Instructions for the task: Please copy every line of the data in which the string "text" appears.

····················

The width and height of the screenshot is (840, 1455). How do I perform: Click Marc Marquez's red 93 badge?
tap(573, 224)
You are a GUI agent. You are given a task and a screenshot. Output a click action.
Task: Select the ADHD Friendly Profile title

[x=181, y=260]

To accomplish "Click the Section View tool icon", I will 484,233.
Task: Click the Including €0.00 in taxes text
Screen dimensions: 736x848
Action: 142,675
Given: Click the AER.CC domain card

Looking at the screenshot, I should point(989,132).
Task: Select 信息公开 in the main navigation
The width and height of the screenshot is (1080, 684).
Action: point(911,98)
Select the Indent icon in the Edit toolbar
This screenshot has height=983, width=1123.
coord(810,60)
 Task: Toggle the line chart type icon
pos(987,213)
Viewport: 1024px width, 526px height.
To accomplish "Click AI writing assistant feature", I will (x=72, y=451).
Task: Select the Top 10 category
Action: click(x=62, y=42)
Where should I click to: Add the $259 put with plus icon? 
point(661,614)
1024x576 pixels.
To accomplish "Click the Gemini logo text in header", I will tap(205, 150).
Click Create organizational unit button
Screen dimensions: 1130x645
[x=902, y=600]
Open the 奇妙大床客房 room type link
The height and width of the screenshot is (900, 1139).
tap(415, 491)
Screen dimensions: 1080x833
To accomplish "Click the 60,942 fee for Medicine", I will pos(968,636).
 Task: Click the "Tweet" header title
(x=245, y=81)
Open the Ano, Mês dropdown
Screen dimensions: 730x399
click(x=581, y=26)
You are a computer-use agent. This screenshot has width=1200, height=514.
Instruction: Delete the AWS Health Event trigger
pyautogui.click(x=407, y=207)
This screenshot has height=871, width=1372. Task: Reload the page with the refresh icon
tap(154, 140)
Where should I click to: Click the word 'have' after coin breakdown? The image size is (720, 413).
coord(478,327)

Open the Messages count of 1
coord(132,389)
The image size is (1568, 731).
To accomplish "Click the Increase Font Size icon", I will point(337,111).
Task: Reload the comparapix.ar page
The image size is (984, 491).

····················

Answer for the task:
Task: Click the Including €0.00 in taxes text
To accomplish "Click the Gemini logo text in header", I will tap(205, 150).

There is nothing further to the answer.